From: Chuck Lever <cel@kernel.org>
To: NeilBrown <neilb@ownmail.net>, Jeff Layton <jlayton@kernel.org>,
Olga Kornievskaia <okorniev@redhat.com>,
Dai Ngo <dai.ngo@oracle.com>, Tom Talpey <tom@talpey.com>
Cc: <linux-nfs@vger.kernel.org>, Chuck Lever <chuck.lever@oracle.com>
Subject: [RFC PATCH 2/6] sunrpc: Allocate a separate Reply page array
Date: Sun, 22 Feb 2026 11:19:58 -0500 [thread overview]
Message-ID: <20260222162002.10613-3-cel@kernel.org> (raw)
In-Reply-To: <20260222162002.10613-1-cel@kernel.org>
From: Chuck Lever <chuck.lever@oracle.com>
struct svc_rqst uses a single dynamically-allocated page array
(rq_pages) for both the incoming RPC Call message and the
outgoing RPC Reply message. rq_respages is a sliding pointer
into rq_pages that each transport receive path must compute
based on how many pages the Call consumed. This boundary
tracking is a source of confusion and bugs, and prevents an
RPC transaction from having both a large Call and a large
Reply simultaneously.
Allocate rq_respages as its own page array, eliminating the
boundary arithmetic. This decouples Call and Reply buffer
lifetimes, following the precedent set by rq_bvec (a separate
dynamically-allocated array for I/O vectors).

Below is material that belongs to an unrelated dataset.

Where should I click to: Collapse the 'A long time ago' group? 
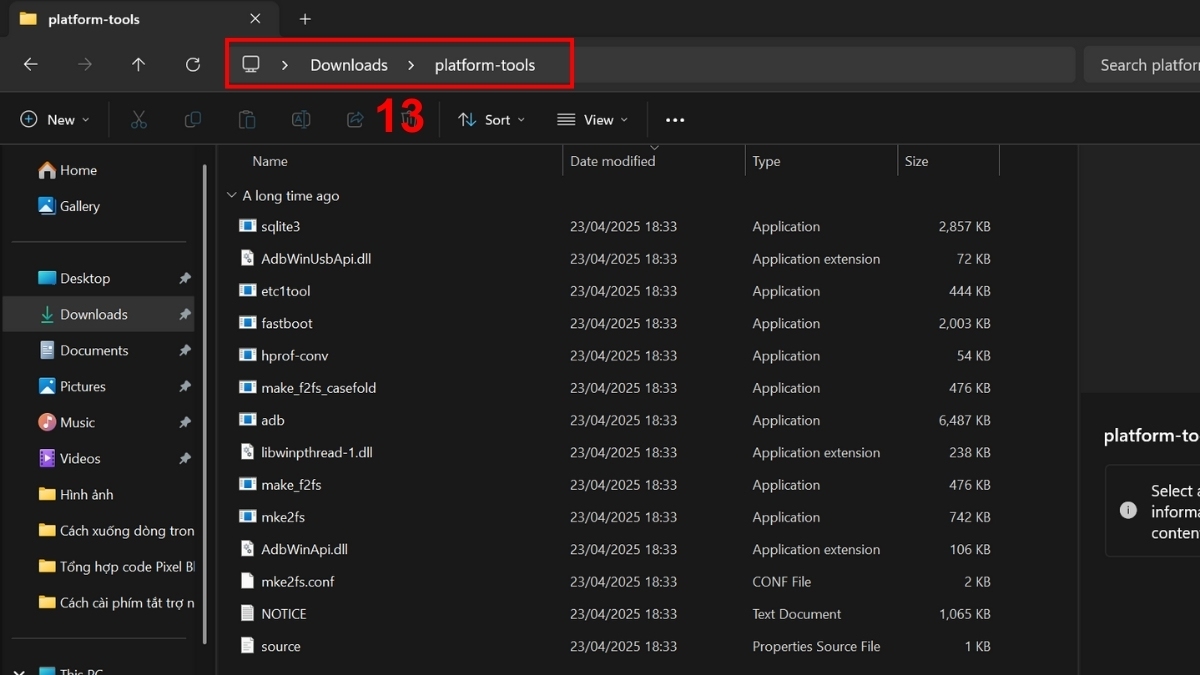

rq_next_page is initialized in svc_alloc_arg() and
svc_process() during Reply construction, and in
svc_rdma_recvfrom() as a precaution on error paths.
Transport receive paths no longer compute it from the
Call size.
Signed-off-by: Chuck Lever <chuck.lever@oracle.com>
---
include/linux/sunrpc/svc.h | 43 ++++++++++++-------------
net/sunrpc/svc.c | 27 +++++++++++++---
net/sunrpc/svc_xprt.c | 36 +++++++++++++++------
net/sunrpc/svcsock.c | 6 ----
net/sunrpc/xprtrdma/svc_rdma_recvfrom.c | 15 +++------
5 files changed, 73 insertions(+), 54 deletions(-)
diff --git a/include/linux/sunrpc/svc.h b/include/linux/sunrpc/svc.h
index 4dc14c7a711b..b1fb728724f5 100644
--- a/include/linux/sunrpc/svc.h
+++ b/include/linux/sunrpc/svc.h
@@ -134,25 +134,24 @@ enum {
extern u32 svc_max_payload(const struct svc_rqst *rqstp);
/*
- * RPC Requests and replies are stored in one or more pages.
- * We maintain an array of pages for each server thread.
- * Requests are copied into these pages as they arrive. Remaining
- * pages are available to write the reply into.
+ * RPC Call and Reply messages each have their own page array.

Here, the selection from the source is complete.